In Miyazaki’s film, working backwards from Sheeta’s proclamation that life is something that has to live on the surface of the earth speaks to me of the emphasis on the detachment of Laputans from life and humanity — which led to its development as a military superpower in this universe. Muska is the personification of this hubris, and we see in practice his philosophy of advancing only oneself through any means and by sacrificing whomever else in the process.
This very well might be a continuation of the Swiftian idea, although with a shift to an equilibrium. To be fair, Miyazaki has 250 years going on Swift, so he has a look at a very different permeation of science and technology. And, however much criticism Miyazaki puts in his works, he does always promote some sort of equilibrium. It seems from his work and from his writing style (where he starts off with a problem or an idea and works his way through it linearly instead of having an ending in mind) that he is working through issues and viewpoints clashing in a way that will have a natural end state for all of these. Some things are always rearranged in the end (more severely in some works like the Nausicaä manga, Mononoke Hime and even The Wind Rises), but never with the satirical bite of a Swift, a Philip K. Dick or even the Brautigan poem you quoted.
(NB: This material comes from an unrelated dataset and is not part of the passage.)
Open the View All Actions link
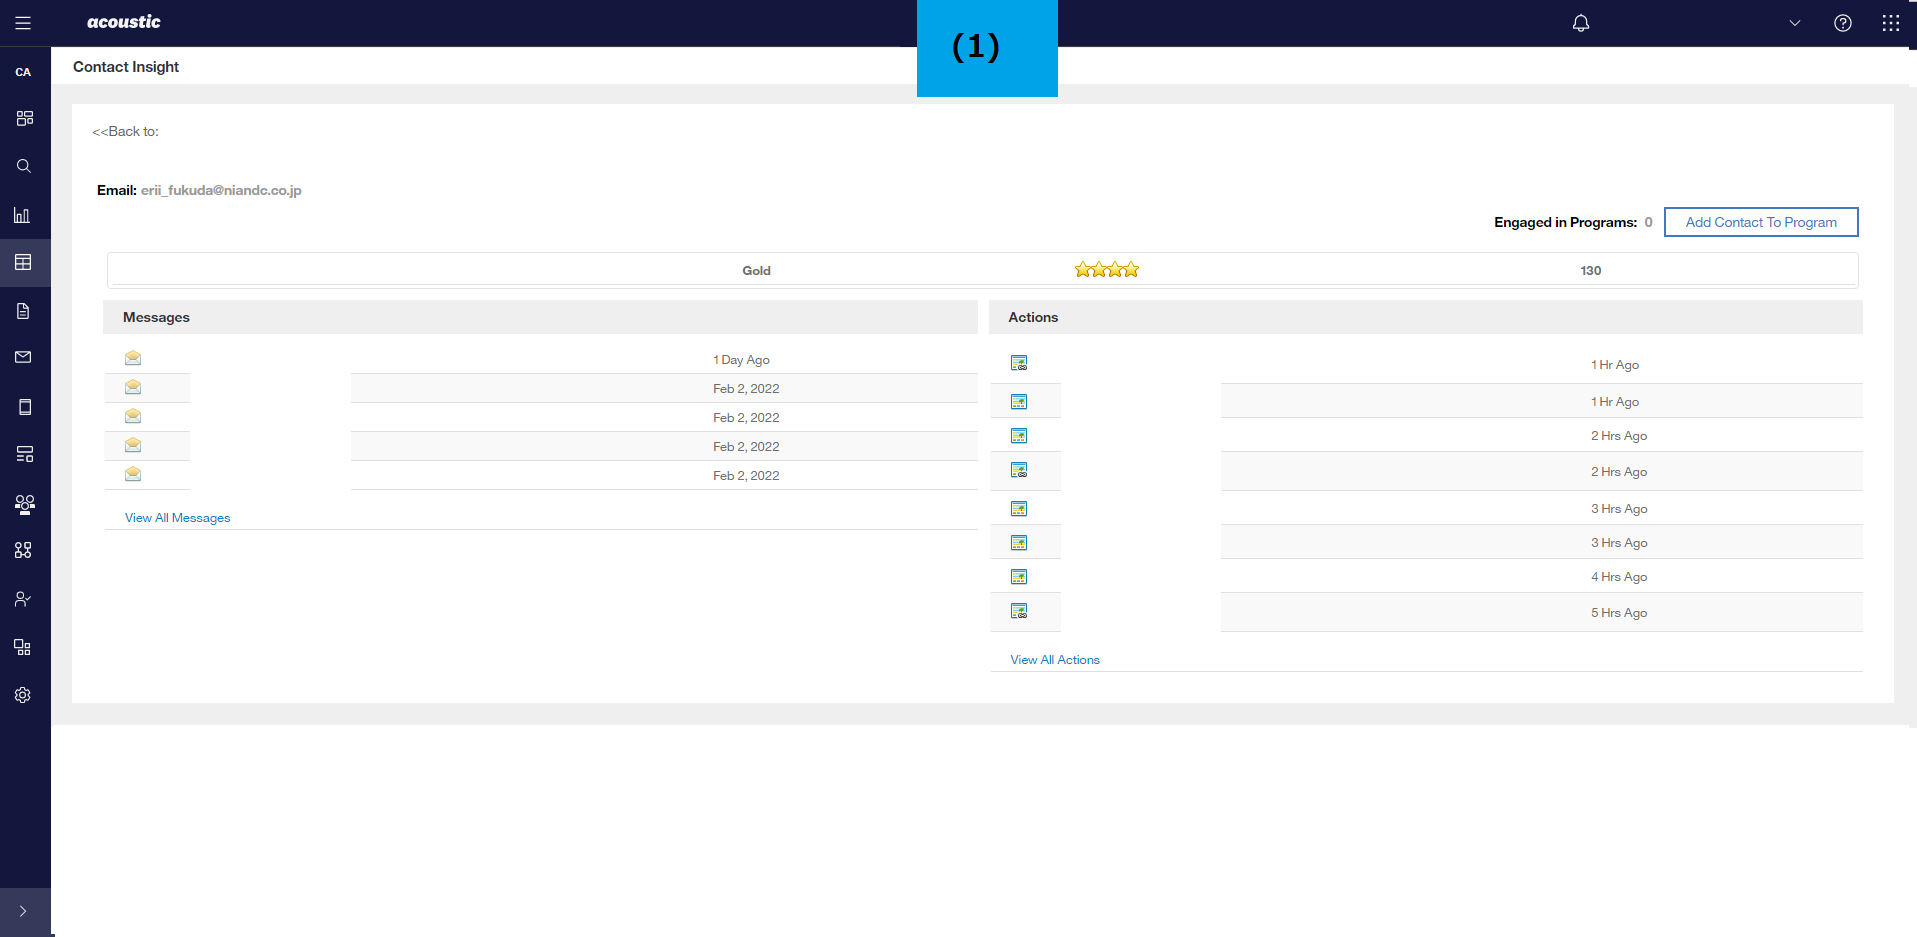1054,660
Thanks for your amazing points! I enjoyed reading them. 🙂
DW says
You mention the craters around the mining village as something of a mystery in that they match what you see Laputa as capable of doing, but the timeline doesn’t match.
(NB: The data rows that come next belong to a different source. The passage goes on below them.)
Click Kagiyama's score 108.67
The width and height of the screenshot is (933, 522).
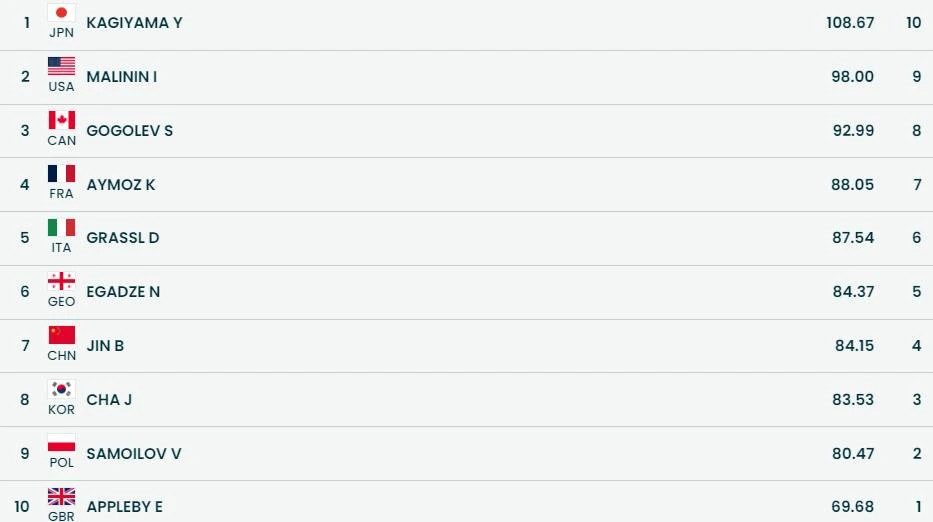tap(850, 22)
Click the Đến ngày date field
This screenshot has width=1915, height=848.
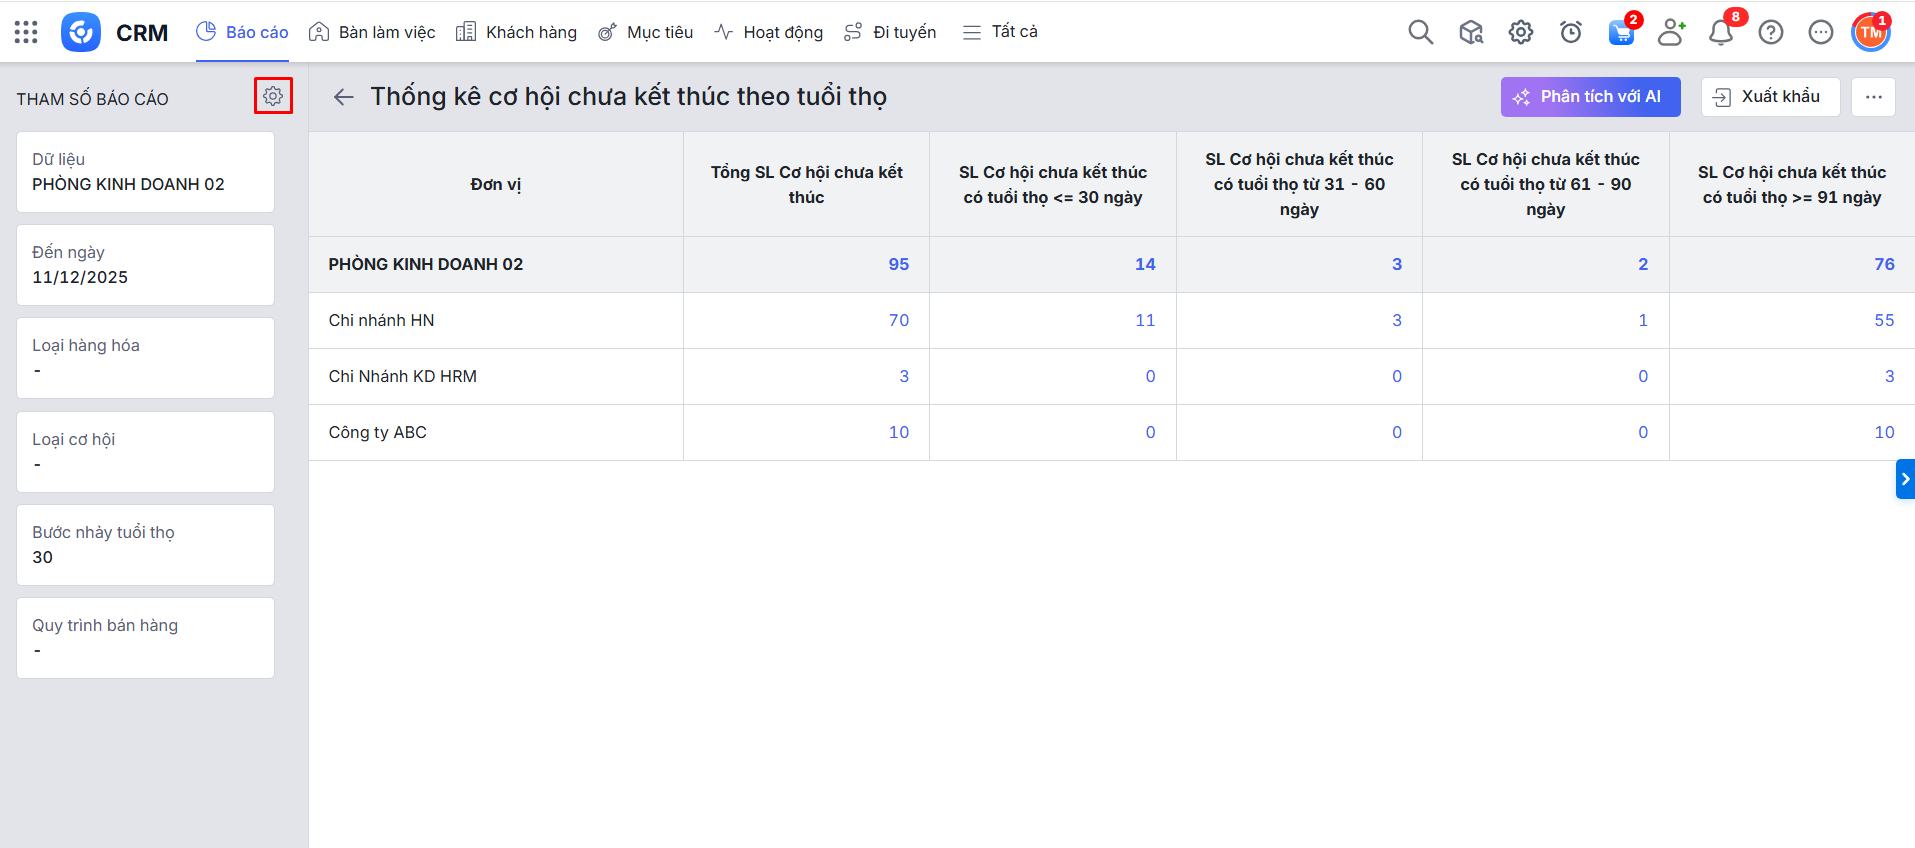click(145, 265)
On my second viewing, knowing the full history of Laputa, I interpreted this as a mine dating back to Laputa’s reign physically, that has been re-inhabited by modern peoples. The miners are seeking minerals similar to those that supported Laputa originally and humanity is slowly moving towards Laputa’s dangerous technologies once more. It is a cyclic reference and reinforces the key understanding of Laputa that its removal from the world was so dangerous that it had to be abandoned entirely in favor of the pastoralism we see at least one Laputa descendent originating from.